Voluntary liquidation process for creditors
The voluntary liquidation process for creditors begins the moment the liquidator is appointed by the directors. A liquidator is a professional accountant who is independent of a bankrupt business. Their role is to provide an impartial service that allows creditors to collect as much debt as possible.
The liquidator begins the process by notifying the creditors of the liquidation. This notice contains information about the company, the rights of creditors and how creditors can contact the liquidator.
In some cases, the liquidator may hold a creditors’ meeting, but is not required to do so as part of a voluntary liquidation. From there, the liquidation follows the usual format, with the liquidator identifying, collecting, and selling the company’s assets to recover money owed to creditors.

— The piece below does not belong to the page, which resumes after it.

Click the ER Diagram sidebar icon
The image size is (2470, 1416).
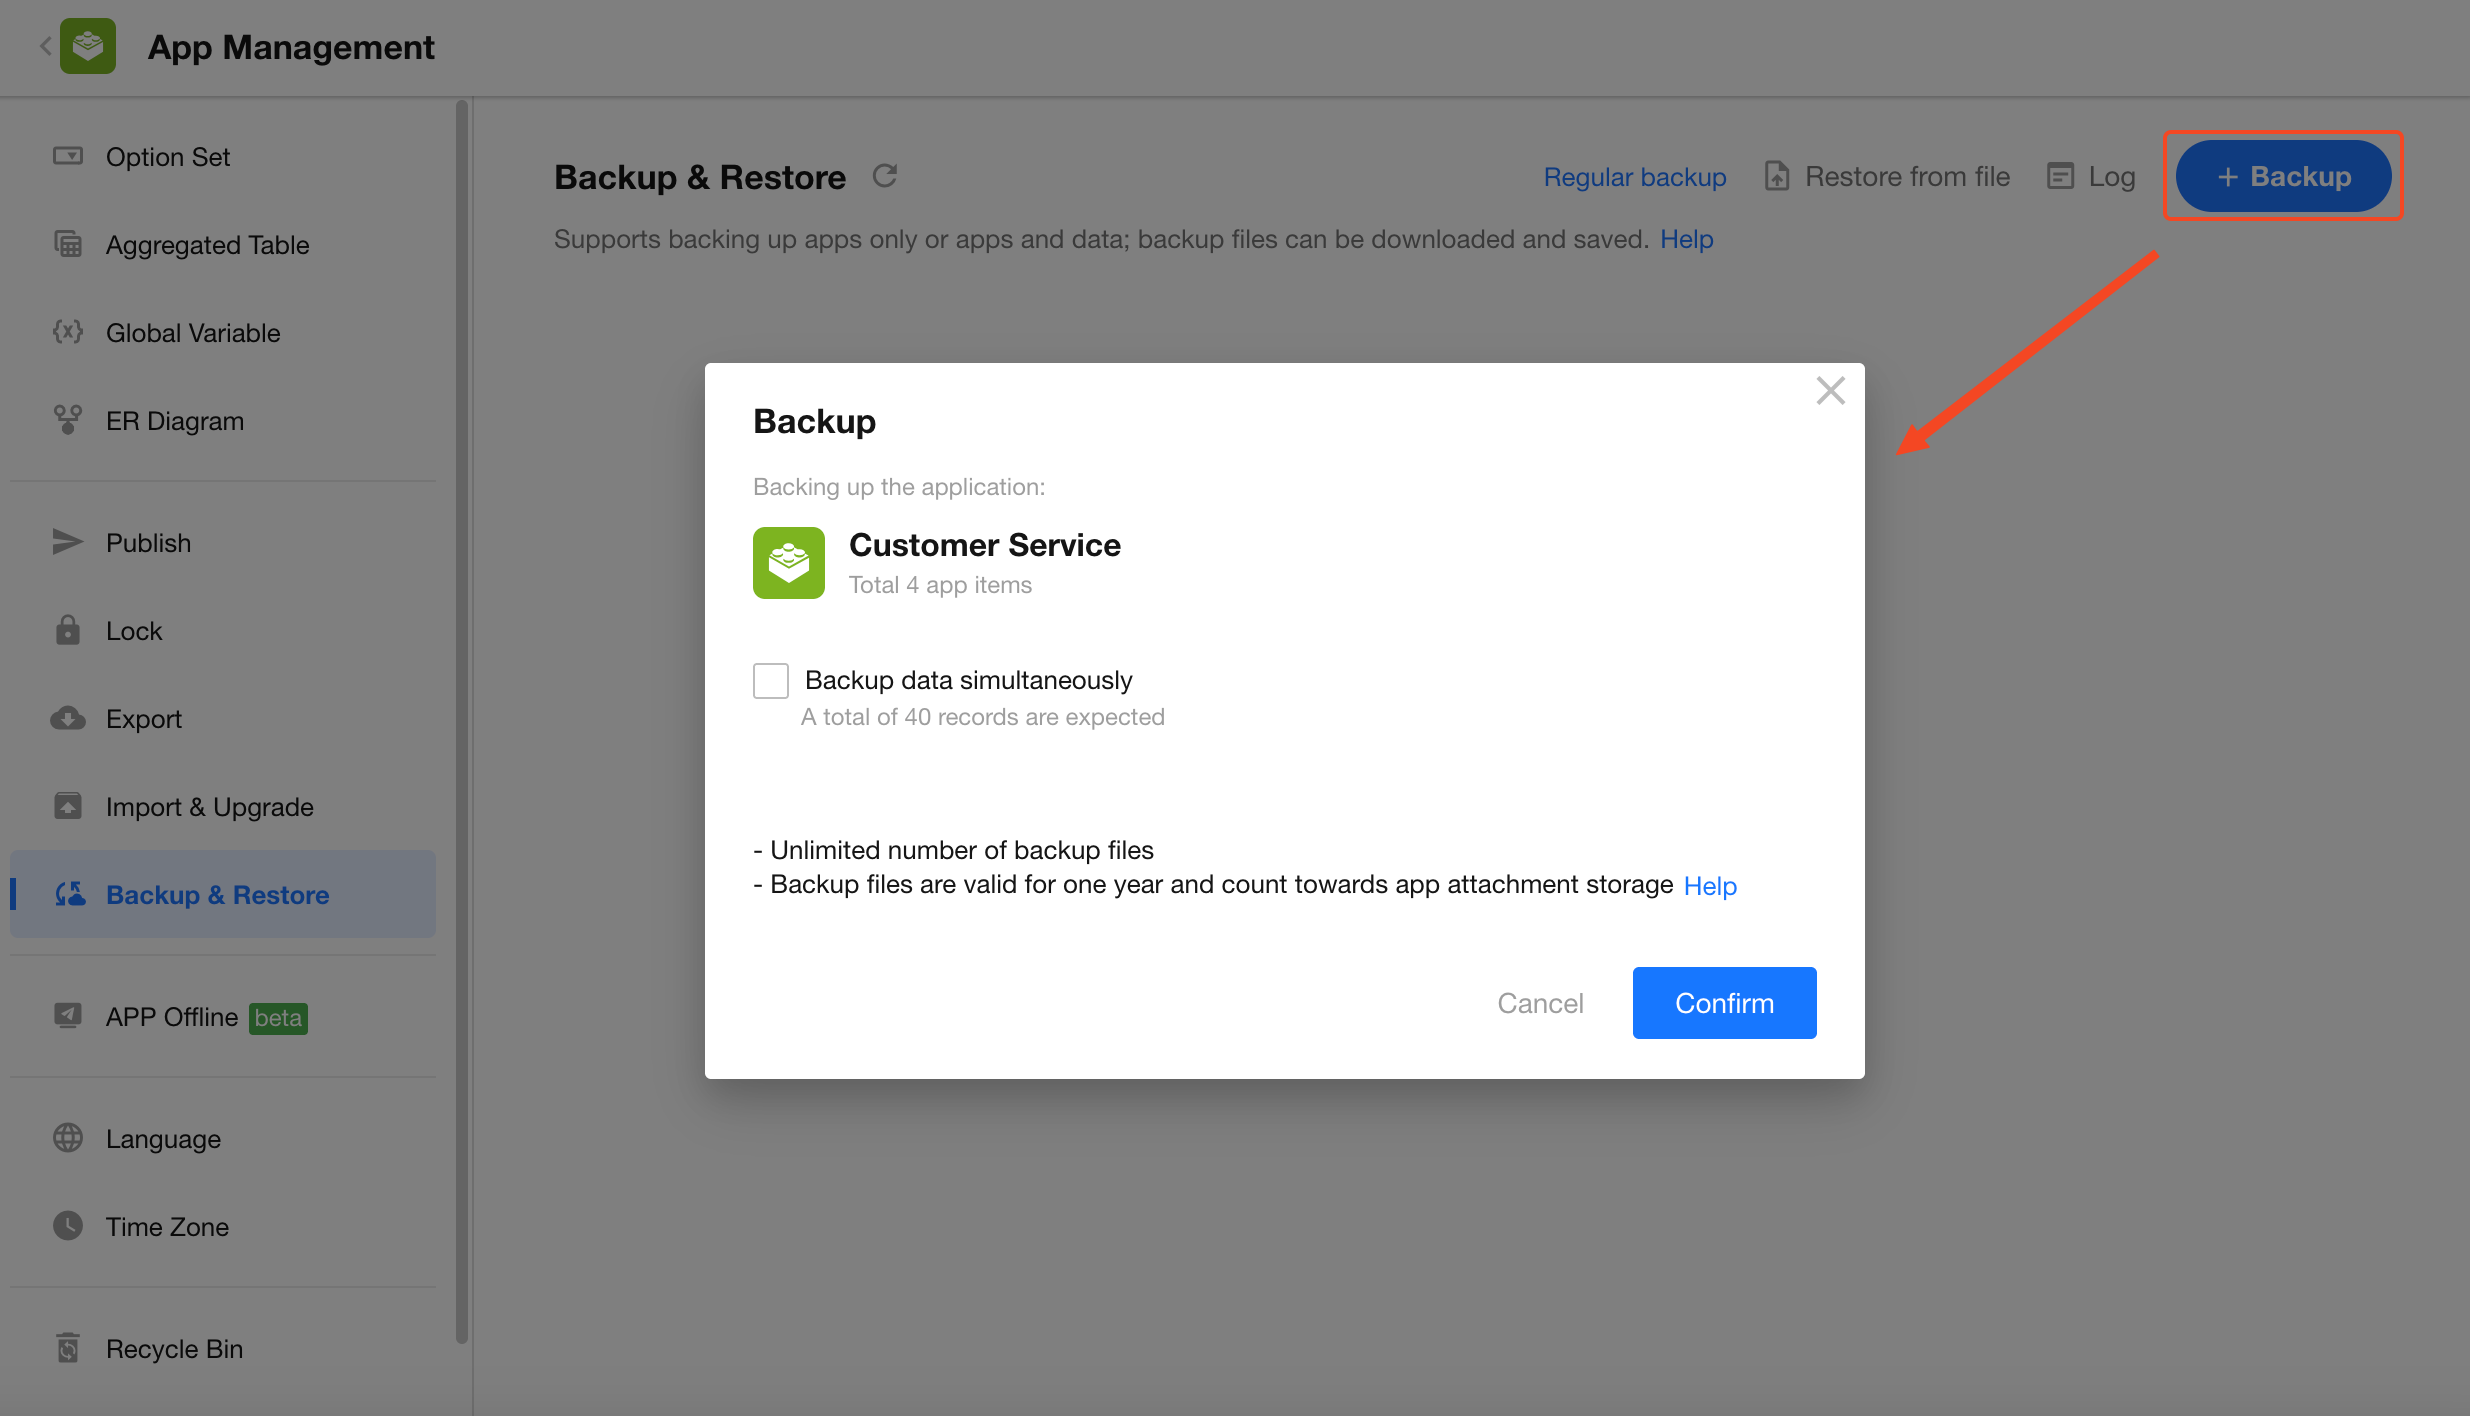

Along the way, the liquidator will keep creditors informed of progress and report findings as they examine the company’s financials.
Once all company assets have been collected and sold, the funds will be distributed as follows:
- Liquidator’s costs and fees are paid first
- Employee Unpaid Wages and Retirement Pensions
- Unpaid employee leave entitlement
- employee severance pay
- unsecured creditor
Finally, once all distributions have been made, the liquidator applies to ASIC to deregister the company. A deregistered company no longer exists and creditors cannot pursue outstanding debts.
creditors meeting
Unlike a court liquidation, the liquidator is not obligated to call a creditors’ meeting during the CVL proceeding unless it is required to approve certain matters. Although not obligated, the liquidator may call a creditors meeting even if directed to do so.
The liquidator must call a meeting of creditors if:
- Less than 25% of the number of creditors (less than 5% of the value) request a meeting in writing, and;
- none of the creditors who requested the meeting were related to the bankrupt company; and;
- The claim is made within 20 days after the resolution of the liquidation of the company is made
At a creditors meeting, creditors and liquidators can meet to discuss progress, approve matters, or approve the liquidator’s fees. If a meeting of creditors is called to vote on an issue, the resolution will pass if 50% or more of her creditors (in number and amount) vote in favor of the resolution. This allows creditors to influence the outcome of liquidation proceedings without a court order.